(Items from a data source)
[Start of Attachment]

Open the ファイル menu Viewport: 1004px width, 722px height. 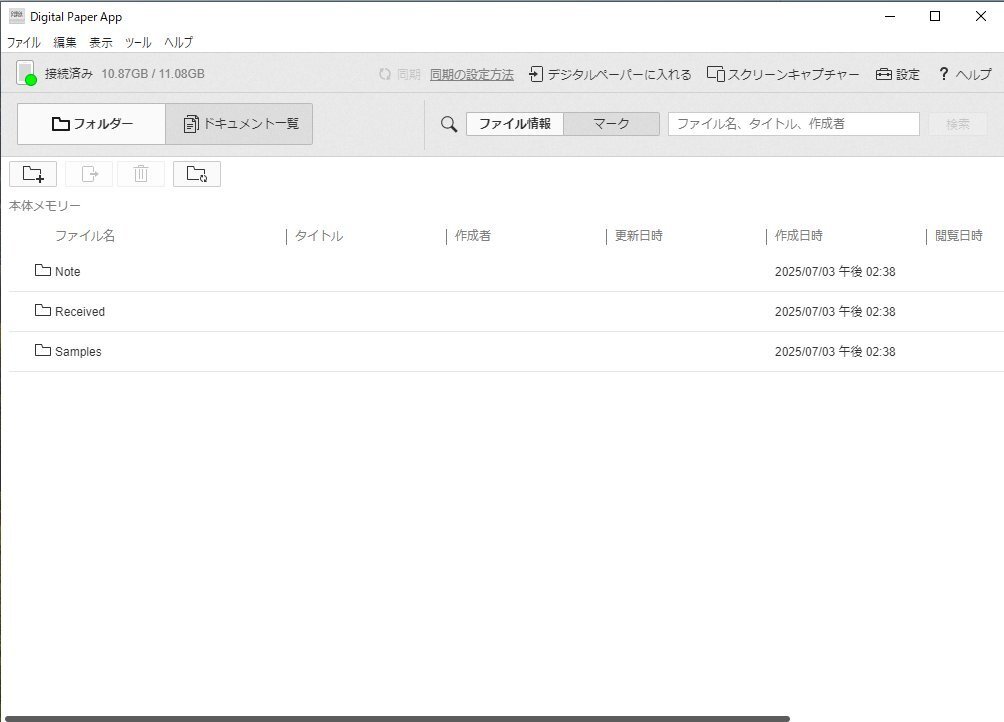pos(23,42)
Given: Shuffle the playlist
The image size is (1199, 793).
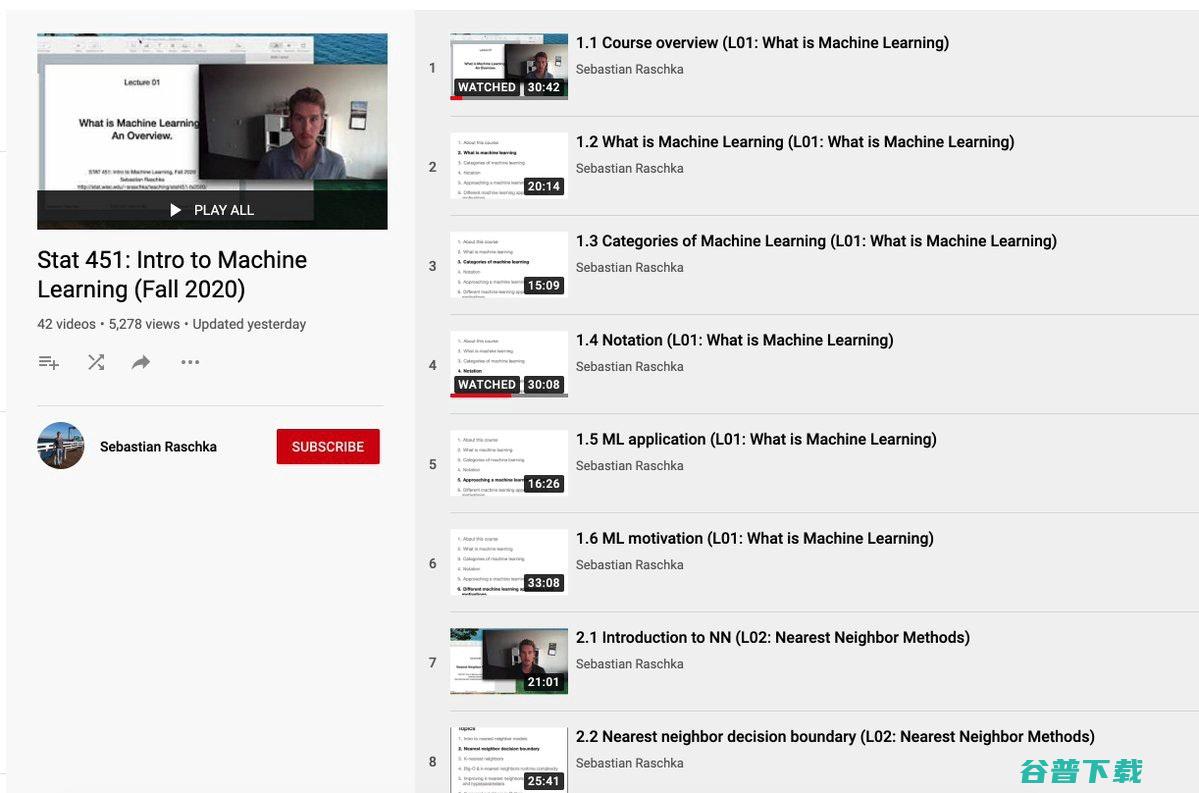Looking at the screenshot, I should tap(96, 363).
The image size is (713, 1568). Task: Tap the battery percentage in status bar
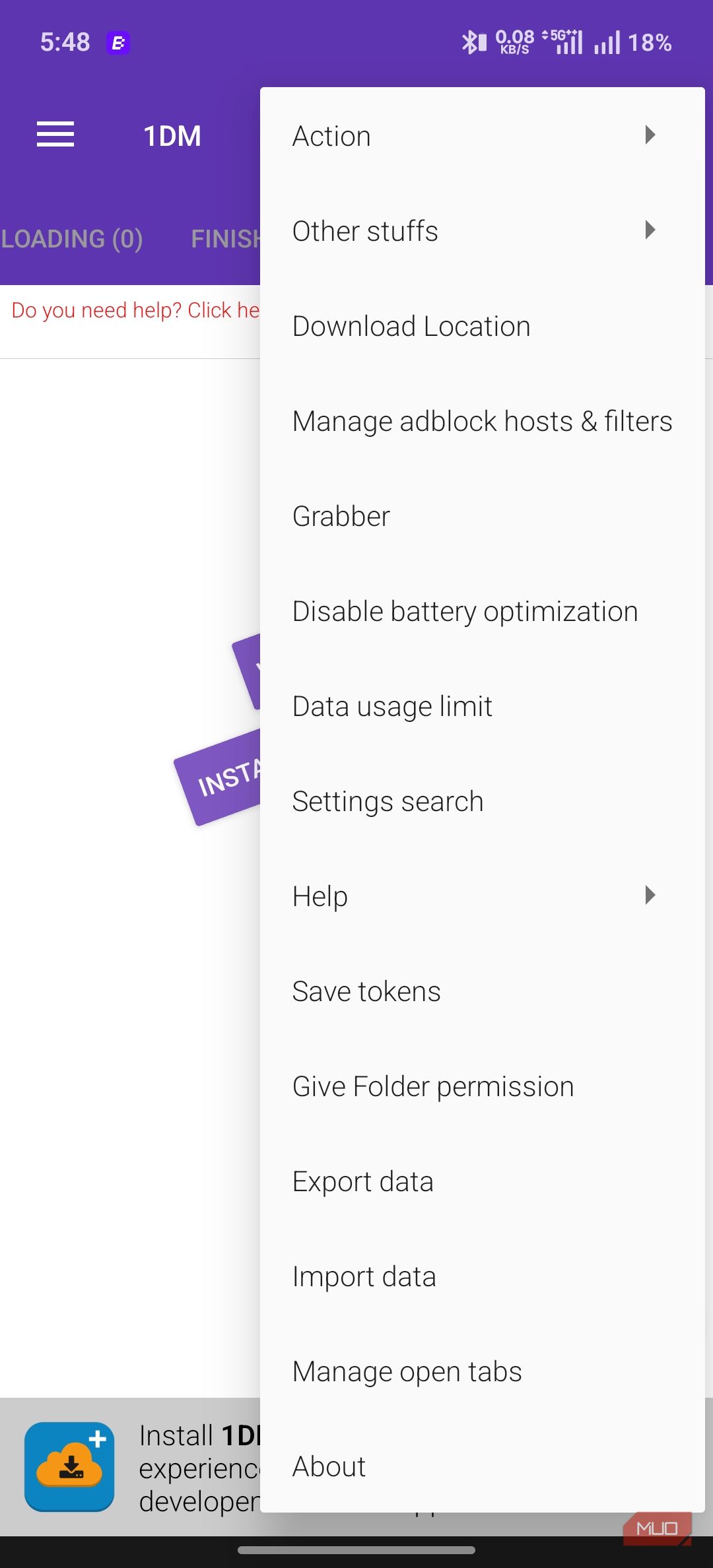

[End of Attachment]

▶ _WORK INSTRUCTIONS_
Transcribe every line from the one with "The image size is (1199, 793)." to the last line of the records above, exactly, excluding pictures.

▶ _TASK OUTPUT_
The image size is (1199, 793).
Looking at the screenshot, I should tap(96, 363).
The image size is (713, 1568). Task: Tap the battery percentage in status bar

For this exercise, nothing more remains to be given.